AI Analysis | Feedback
- FICO Score: A three-digit number widely used by lenders to assess an individual's credit risk and creditworthiness.
- Decision Management Suite: A comprehensive software platform that enables organizations to automate and optimize business decisions across various operational functions.
- Fraud & Compliance Solutions: Software and services designed to detect and prevent financial crime and ensure regulatory compliance for businesses.
- Customer Management Solutions: Integrated software solutions that help businesses manage the entire customer lifecycle, from credit origination to account management and collections.
- Analytic Consulting: Expert professional services that assist clients in developing and implementing advanced analytics and decision management strategies.
AI Analysis | Feedback
Fair Isaac (FICO) Major Customers
Fair Isaac Corporation (FICO) primarily operates as a business-to-business (B2B) company, selling its predictive analytics, data management, and decision management solutions to other companies rather than directly to individuals. Its core products, including the well-known FICO® Score, are licensed to various institutions globally.
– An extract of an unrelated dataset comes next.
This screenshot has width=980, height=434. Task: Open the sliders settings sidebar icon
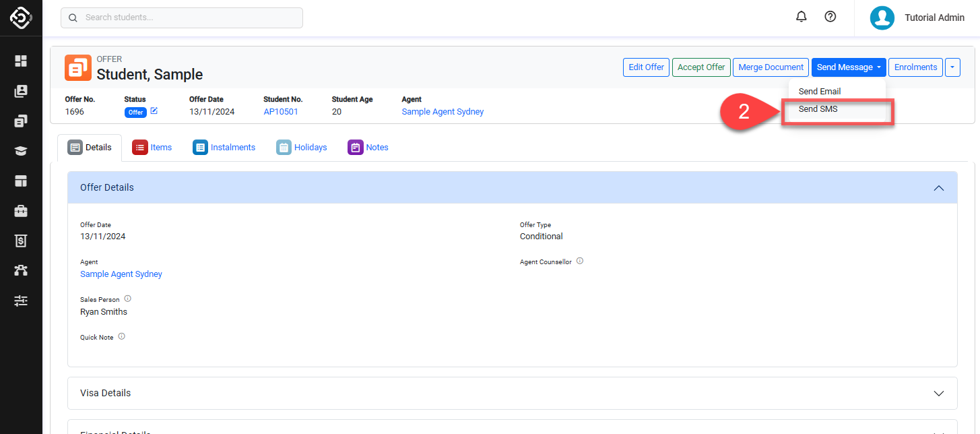click(21, 301)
Major Customer Categories and Representative Public Companies:
1. Financial Institutions (Banks, Credit Card Issuers, Lenders)
This is FICO's largest and most prominent customer segment. Financial institutions utilize FICO's credit scoring models, decision management software, fraud detection tools, and other analytics to assess credit risk, manage portfolios, and optimize customer interactions throughout the customer lifecycle. While FICO works with thousands of institutions globally, the following are representative examples of major public companies in this category that are widely known to use FICO scores and related services:
- JPMorgan Chase & Co. (JPM)
- Bank of America Corporation (BAC)
- Wells Fargo & Company (WFC)
- Citigroup Inc. (C)
- American Express Company (AXP)
- Capital One Financial Corporation (COF)
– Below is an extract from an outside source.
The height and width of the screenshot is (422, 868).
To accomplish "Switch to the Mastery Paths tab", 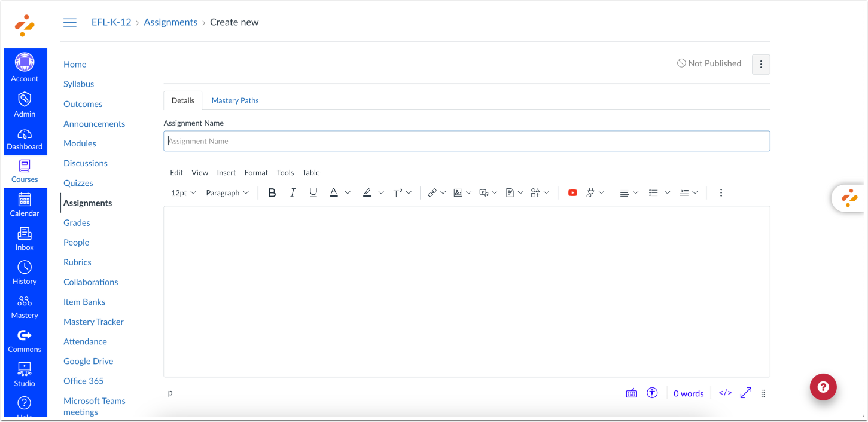I will click(x=234, y=100).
2. Credit Bureaus (Credit Reporting Agencies)
FICO licenses its scoring models to the three major credit bureaus, which in turn provide these scores to lenders and consumers. These bureaus are critical partners in the distribution and accessibility of FICO scores:
- Equifax Inc. (EFX)
- TransUnion (TRU)
- Experian plc (EXPGY - U.S. ADR; Primary listing EXPN.L)
3. Other Industries
FICO's analytics and decision management platforms are also used in various other industries for purposes like fraud detection, customer acquisition, and collections. This includes sectors such as telecommunications, insurance, retail, utilities, and government agencies, although specific major public company names in these categories are not typically disclosed as primary customers by FICO due to the broad nature of its licensing.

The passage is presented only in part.